Stored items:
○ ○ ○

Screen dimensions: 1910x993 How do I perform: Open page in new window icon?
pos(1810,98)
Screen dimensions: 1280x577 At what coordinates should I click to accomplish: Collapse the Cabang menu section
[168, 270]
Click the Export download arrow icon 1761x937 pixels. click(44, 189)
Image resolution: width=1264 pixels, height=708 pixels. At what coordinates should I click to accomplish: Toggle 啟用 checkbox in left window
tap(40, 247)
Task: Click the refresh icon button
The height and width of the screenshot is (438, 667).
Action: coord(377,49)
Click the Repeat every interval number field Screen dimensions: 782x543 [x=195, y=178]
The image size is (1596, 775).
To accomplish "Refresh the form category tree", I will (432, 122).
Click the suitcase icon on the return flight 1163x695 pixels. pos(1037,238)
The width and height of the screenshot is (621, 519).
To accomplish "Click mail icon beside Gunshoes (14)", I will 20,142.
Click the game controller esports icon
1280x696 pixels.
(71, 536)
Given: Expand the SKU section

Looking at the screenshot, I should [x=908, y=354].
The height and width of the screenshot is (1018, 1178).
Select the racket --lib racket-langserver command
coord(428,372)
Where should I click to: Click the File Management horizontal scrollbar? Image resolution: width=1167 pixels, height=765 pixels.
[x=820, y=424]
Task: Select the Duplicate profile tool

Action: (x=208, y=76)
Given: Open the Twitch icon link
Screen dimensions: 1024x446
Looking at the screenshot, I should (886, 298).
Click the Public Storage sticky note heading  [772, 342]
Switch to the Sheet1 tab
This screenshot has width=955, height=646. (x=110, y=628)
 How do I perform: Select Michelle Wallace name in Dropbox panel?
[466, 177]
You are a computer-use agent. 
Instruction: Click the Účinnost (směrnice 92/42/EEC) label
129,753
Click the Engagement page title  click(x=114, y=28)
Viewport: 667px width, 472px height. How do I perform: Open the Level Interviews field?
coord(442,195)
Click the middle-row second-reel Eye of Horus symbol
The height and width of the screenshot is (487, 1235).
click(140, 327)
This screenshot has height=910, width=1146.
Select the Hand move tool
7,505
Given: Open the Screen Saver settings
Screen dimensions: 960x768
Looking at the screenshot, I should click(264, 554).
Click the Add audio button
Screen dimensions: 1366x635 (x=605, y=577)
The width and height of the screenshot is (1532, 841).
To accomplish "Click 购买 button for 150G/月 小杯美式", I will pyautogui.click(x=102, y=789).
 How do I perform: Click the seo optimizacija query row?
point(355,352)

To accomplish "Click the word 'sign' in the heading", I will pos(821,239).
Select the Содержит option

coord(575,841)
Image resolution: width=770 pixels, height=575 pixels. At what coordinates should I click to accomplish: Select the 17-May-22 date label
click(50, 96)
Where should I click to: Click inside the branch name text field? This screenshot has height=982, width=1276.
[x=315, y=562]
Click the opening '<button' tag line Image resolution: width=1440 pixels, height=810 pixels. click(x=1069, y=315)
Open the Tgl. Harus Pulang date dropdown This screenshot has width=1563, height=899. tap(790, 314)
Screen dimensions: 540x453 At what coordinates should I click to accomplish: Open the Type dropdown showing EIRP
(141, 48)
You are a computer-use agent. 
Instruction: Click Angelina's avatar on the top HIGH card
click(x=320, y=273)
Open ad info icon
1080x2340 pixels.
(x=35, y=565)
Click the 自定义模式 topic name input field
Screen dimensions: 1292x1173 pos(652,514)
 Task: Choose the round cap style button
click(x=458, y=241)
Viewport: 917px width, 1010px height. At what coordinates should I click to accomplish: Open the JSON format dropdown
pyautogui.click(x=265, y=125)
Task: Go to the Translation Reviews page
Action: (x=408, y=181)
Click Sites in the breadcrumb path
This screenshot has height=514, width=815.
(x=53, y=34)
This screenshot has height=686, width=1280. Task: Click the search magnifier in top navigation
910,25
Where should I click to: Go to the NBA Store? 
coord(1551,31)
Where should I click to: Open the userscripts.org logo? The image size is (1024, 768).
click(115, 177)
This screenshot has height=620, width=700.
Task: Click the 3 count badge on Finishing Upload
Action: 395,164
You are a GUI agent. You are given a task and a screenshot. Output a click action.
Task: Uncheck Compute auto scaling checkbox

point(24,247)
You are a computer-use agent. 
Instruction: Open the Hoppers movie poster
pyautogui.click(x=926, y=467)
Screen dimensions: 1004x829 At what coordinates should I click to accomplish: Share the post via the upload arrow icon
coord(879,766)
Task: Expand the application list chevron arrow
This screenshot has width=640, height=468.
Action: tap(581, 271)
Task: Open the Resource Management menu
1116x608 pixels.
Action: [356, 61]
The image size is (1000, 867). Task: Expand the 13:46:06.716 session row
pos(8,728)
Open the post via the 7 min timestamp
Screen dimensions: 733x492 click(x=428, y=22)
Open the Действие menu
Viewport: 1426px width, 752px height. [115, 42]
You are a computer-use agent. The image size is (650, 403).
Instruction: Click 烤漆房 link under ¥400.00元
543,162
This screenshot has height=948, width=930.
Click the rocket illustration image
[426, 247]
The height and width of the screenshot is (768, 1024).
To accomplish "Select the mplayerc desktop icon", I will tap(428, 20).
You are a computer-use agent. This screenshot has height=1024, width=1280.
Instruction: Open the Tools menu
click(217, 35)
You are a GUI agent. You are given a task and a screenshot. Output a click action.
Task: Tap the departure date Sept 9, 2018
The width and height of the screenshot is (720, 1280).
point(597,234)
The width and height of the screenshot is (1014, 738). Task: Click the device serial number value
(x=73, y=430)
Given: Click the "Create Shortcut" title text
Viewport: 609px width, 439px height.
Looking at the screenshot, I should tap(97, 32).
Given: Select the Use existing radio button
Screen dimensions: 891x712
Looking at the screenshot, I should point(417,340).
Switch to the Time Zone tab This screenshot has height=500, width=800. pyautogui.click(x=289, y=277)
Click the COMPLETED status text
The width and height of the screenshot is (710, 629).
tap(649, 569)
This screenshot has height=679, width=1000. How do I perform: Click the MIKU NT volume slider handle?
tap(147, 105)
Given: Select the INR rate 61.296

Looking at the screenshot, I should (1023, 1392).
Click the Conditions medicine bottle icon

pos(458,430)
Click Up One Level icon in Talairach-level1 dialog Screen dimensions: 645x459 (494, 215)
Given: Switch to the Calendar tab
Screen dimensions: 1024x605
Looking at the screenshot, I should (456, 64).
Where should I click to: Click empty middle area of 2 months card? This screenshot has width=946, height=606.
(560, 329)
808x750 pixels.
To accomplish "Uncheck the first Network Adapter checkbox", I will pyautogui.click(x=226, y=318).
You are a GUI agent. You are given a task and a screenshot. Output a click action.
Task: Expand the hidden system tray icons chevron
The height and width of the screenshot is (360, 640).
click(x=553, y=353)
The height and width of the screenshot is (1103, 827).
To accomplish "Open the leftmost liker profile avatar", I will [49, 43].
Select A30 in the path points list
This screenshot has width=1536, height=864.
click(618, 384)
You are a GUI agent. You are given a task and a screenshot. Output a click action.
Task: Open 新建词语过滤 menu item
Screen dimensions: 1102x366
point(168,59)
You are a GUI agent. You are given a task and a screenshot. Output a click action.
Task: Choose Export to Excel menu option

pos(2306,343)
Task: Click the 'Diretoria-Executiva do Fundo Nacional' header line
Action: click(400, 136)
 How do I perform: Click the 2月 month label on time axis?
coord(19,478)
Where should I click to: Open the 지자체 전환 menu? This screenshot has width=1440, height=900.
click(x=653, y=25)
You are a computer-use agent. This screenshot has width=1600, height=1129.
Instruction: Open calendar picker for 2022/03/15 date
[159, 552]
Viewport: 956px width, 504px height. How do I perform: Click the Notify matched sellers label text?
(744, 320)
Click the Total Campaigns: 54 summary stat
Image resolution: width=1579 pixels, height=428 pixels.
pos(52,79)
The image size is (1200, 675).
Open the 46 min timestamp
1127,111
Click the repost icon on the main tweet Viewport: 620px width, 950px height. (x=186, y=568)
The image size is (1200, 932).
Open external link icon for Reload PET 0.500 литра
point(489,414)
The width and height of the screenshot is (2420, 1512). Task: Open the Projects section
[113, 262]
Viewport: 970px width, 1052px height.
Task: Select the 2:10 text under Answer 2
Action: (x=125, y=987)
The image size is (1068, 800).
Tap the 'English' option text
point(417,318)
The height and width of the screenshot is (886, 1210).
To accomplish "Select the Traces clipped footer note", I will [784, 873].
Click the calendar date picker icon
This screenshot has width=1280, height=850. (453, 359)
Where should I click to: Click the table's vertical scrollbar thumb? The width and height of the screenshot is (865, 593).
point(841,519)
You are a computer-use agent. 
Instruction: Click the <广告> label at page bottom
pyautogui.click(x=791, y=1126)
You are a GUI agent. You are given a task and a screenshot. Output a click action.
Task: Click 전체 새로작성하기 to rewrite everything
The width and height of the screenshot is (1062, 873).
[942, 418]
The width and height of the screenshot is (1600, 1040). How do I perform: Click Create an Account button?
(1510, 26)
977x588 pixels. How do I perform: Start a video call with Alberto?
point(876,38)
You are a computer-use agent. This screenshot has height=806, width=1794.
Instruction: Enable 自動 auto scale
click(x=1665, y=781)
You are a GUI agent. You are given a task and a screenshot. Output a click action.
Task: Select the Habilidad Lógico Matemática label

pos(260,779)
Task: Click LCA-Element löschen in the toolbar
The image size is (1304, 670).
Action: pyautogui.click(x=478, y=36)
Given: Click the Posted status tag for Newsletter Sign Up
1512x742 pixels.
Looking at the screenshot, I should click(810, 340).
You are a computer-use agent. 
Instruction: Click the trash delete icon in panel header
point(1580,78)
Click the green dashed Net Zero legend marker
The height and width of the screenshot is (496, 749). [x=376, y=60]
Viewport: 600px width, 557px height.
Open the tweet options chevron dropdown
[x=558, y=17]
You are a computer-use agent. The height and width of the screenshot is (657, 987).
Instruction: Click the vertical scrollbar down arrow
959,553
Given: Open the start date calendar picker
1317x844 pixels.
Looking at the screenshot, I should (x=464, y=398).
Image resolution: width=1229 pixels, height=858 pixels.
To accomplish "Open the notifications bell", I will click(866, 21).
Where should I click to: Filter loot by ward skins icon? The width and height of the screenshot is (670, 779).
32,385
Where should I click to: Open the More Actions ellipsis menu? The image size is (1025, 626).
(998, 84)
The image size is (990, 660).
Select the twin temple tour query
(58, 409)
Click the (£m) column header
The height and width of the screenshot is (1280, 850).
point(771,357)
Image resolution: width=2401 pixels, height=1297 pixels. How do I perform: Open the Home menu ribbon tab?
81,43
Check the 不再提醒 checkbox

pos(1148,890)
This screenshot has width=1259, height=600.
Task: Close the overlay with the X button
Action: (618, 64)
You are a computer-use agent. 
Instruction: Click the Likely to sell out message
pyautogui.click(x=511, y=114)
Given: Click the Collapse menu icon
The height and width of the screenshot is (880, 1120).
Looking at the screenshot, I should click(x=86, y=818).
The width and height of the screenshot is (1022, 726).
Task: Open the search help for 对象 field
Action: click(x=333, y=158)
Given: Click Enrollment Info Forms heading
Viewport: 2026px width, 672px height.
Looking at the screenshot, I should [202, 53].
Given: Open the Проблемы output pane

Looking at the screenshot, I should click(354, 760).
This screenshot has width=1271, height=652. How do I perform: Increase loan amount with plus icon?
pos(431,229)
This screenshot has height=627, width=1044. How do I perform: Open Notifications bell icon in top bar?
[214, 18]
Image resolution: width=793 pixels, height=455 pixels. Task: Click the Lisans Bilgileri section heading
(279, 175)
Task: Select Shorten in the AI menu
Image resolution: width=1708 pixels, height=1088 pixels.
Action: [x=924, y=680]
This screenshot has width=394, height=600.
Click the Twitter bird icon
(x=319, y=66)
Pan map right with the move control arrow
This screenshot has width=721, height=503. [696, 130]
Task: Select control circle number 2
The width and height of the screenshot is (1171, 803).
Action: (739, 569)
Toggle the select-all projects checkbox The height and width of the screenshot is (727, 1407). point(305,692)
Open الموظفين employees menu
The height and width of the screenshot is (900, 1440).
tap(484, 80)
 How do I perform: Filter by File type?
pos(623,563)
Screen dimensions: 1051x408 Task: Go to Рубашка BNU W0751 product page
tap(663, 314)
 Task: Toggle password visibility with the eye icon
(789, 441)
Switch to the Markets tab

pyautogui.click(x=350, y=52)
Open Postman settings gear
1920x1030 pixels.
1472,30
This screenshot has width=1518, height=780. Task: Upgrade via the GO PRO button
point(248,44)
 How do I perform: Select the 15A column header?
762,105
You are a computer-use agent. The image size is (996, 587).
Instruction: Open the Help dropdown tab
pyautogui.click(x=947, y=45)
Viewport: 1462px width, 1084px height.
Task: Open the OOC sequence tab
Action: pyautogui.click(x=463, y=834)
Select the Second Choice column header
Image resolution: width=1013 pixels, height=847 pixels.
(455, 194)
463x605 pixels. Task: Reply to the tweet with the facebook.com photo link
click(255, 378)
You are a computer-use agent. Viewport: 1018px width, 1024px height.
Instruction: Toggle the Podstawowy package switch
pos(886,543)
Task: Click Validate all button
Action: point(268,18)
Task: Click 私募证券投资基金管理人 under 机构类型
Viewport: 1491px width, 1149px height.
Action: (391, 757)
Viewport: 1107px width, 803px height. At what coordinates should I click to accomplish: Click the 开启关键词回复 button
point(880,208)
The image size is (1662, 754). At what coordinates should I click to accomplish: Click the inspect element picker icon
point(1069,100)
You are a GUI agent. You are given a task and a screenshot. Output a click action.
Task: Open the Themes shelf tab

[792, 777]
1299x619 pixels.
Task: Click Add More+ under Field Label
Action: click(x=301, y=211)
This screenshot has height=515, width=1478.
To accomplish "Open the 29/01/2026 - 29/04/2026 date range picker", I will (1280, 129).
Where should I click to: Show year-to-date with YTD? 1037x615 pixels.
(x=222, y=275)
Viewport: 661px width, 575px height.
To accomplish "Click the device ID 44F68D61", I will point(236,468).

○ ○ ○

> _Problem_
Some of the data mentions "title". Copy every line where it does.

> _Output below_
Click the Engagement page title  click(x=114, y=28)
Given: Click the "Create Shortcut" title text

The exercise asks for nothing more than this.